Later on in her career, she was the alternate for Team Ontario (skipped by Allison Flaxey) at the 2014 Scotties Tournament of Hearts and was the alternate for Sherry Middaugh at the 2017 Canadian Olympic Pre-trials. She has also played in two Grand Slam of Curling events, the 2010 Sobeys Slam (third for Jacqueline Harrison, 4–3 record), and the 2017 Masters of Curling (second for Middaugh, 0–4.)

===Mixed===
Tuck has found much more success in mixed curling. She was won five provincial mixed titles (2002, 2009, 2017, 2019 and 2020) playing third for her husband, Wayne. As a result, she has played in five Canadian Mixed Curling Championships representing Ontario. The team finished with a 10–1 round robin record (first place) at the 2002 Canadian Mixed Curling Championship, but lost both of their play-off games, settling for third overall. At the 2009 Canadian Mixed Curling Championship, the team finished with an 8–3 round robin record. They then won a tiebreaker, and the semifinal, before losing to Manitoba in the final. At the 2017 Canadian Mixed Curling Championship, they went 10–0 in the round robin, but again got tripped up in the playoffs, losing in the semifinal, and settling for third overall. At the 2019 Canadian Mixed Curling Championship, they went 7–3 in the round robin, and lost in the semifinal and bronze medal games. And at the 2020 Canadian Mixed Curling Championship, they did not even make the playoffs, finishing with a 5–5 record.

=== Mixed doubles ===
While at first Kim was not a fan of mixed doubles curling, she and Wayne began playing the curling variant in 2013, and have played in seven Canadian Mixed Doubles Curling Championships. Their first championship was in 2014, where they went 6–1 in pool play, and then won all three of their playoff games en route to the championship. The pair then went on to represent Canada at the 2014 World Mixed Doubles Curling Championship. There, the team went 7–1 in pool play, but were eliminated in their first playoff game in the round of 16 against Austria. The pair had less success at the 2015 Canadian Mixed Doubles Championship, failing to make it to the playoffs after posting a 3–4 record. In 2016, they again missed the playoffs after finishing 4–3. In 2017, they made it to a tiebreaker game after finishing 4–3 in their pool, but lost. The pair made it to the 2018 Championship by having to win the provincial mixed doubles title. Representing Ontario, they finished 3–4. At the 2019 Canadian Mixed Doubles Curling Championship, they finally made the playoffs again after going 5–2 in pool play. They lost in their first playoff game however, in the round of 12. After the 2020 championship was cancelled due to COVID-19, the pair played in the 2021 Canadian Mixed Doubles Curling Championship in the "Calgary Curling bubble".

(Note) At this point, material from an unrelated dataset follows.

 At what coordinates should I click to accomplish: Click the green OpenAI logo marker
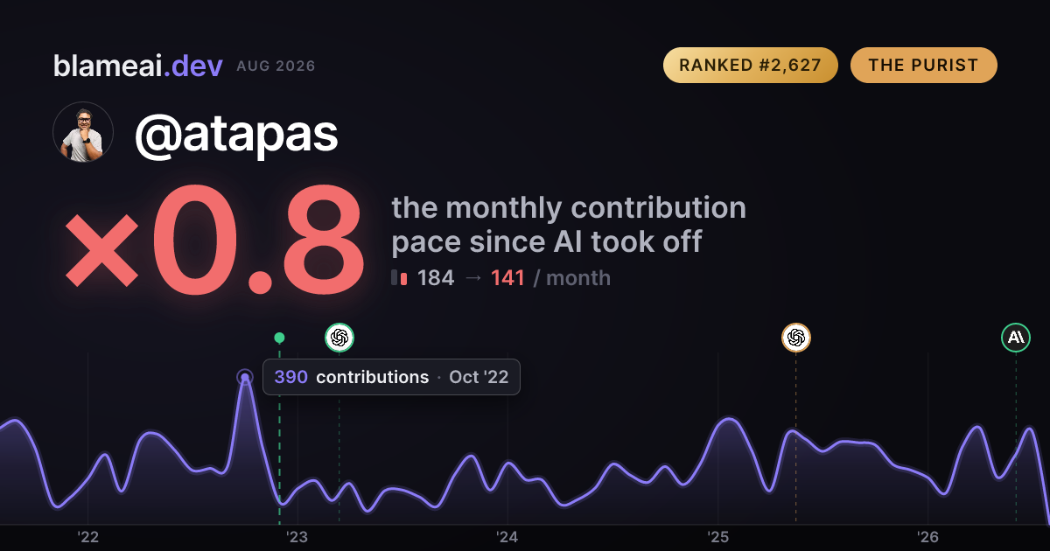coord(340,337)
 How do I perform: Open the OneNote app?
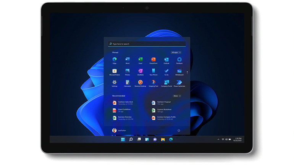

In addition to playing at the Canadian Mixed Doubles championship, the pair also played in the 2018 Canadian Mixed Doubles Curling Olympic Trials, where they finished last in their pool with a 1–7 record. On the Mixed Doubles World Curling Tour, they have won two events, the 2019 Ilderton Mixed Doubles Spiel and the 2020 Stu Sells Toronto Cricket Mixed Doubles Cashspiel.

==Personal life==
Tuck attended Medway High School in Arva, Ontario. She and Wayne Tuck Jr. have two children. Following the birth of their first child, in about 2005 or 2006, Tuck took a break from professional curling. She works in sales and marketing for the Canada Curling Stone Co. in Lobo, Ontario.